Building I Want My MTG in public - what worked and what hurt

This is a slightly different kind of post: less about Magic, more about how this app was built. The intended reader is anyone considering similar architectural decisions on a side project, anyone curious about the engineering tradeoffs behind the product, or anyone who just likes post-mortems written before the project is finished.

Everything below is on GitHub and is open source. Code references in this post are real files in that repo; you can click through to verify any claim.

The stack at a glance

  • Web app: NestJS, TypeScript, server-rendered Handlebars views, Tailwind CSS, vanilla JavaScript on the client (no framework).
  • Database: PostgreSQL 18, managed via AWS Lightsail. TypeORM with synchronize: false. All schema changes go through migration files.
  • ETL: A separate Rust CLI called Scry (also open source), in its own repo, that pulls daily snapshots from MTGJSON and writes them to Postgres. Run from cron on the production server, not as a container.
  • API: Versioned REST at /api/v1/*, JWT and API key auth, OpenAPI spec served live, Redoc UI at /developer/docs, listed on RapidAPI.
  • MCP server: Separate npm package that talks to the API via a typed client generated from the OpenAPI spec.
  • Deploy: GitHub Actions to ghcr.io, SSH deploy to Lightsail. Service worker with versioned caches for cache-busting on releases.

What worked: the layered NestJS structure

The clearest architectural win has been the four-layer structure that NestJS encourages and we leaned into hard:

Controllers       -> Route handlers, validation
    |
Orchestrators     -> View assembly, query parsing, error mapping
    |
Services          -> Business logic, domain operations
    |
Repository Ports  -> Interfaces (abstractions)
    |
Repositories      -> TypeORM implementations

The split that paid off most was services depending on repository port interfaces, not on TypeORM directly. Every service in the codebase takes a port like CardRepositoryPort in its constructor. The implementation is bound in DatabaseModule via NestJS dependency injection. In tests, we mock the port. In production, the port resolves to a TypeORM-backed class.

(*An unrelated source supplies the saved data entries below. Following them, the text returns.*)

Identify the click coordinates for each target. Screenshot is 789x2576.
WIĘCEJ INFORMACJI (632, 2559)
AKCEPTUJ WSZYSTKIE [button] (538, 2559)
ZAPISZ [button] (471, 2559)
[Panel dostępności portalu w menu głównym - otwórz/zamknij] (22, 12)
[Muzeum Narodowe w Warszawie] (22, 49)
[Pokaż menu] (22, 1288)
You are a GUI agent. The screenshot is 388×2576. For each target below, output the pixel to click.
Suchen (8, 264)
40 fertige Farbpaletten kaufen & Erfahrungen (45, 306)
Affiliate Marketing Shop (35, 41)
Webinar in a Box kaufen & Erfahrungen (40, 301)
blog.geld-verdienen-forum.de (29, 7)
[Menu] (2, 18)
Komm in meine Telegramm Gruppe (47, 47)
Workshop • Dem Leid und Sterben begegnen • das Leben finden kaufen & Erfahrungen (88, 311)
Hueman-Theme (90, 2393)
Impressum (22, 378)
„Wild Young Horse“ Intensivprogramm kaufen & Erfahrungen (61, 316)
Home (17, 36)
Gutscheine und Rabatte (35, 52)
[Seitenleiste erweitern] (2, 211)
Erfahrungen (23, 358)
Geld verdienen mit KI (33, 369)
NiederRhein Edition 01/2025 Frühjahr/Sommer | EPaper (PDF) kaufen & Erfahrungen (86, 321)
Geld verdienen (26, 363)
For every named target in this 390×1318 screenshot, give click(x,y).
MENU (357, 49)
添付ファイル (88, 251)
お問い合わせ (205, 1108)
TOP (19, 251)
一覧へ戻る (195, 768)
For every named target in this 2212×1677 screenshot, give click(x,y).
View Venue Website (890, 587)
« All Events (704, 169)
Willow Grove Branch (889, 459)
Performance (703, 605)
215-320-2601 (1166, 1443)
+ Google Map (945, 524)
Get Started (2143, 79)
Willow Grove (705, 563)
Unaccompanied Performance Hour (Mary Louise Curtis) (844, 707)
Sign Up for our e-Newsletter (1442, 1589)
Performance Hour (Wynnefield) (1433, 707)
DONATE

The win: services have zero TypeORM knowledge. We can write integration tests against real Postgres and unit tests against mocked ports without maintaining two code paths.

The cost: more files. Every database entity has three pieces (ORM entity, repository, mapper). For a small project, this is overkill. For a project that ran to a few thousand cards then a few hundred thousand cards then API consumers and an MCP server, the seams paid off every time we needed to add a new consumer of an existing service.

What worked: a separate orchestrator layer

The other split that paid off was inserting an orchestrator layer between controllers and services. Orchestrators handle presentation concerns: assembling view DTOs, parsing query parameters into a SafeQueryOptions object, mapping domain exceptions to HTTP responses.

We put this in early without a strong rationale beyond “controllers should be thin.” A year later, when we built the API on top of the same services, the value was obvious: API controllers are also thin, also delegating to services, also reusing the same domain logic. The orchestrator was where the HTML-specific concerns lived, and removing the orchestrator from the API path was a single import change per controller.

If we had let view assembly leak into services, the API would have been a rewrite. Because we did not, it was a layer addition.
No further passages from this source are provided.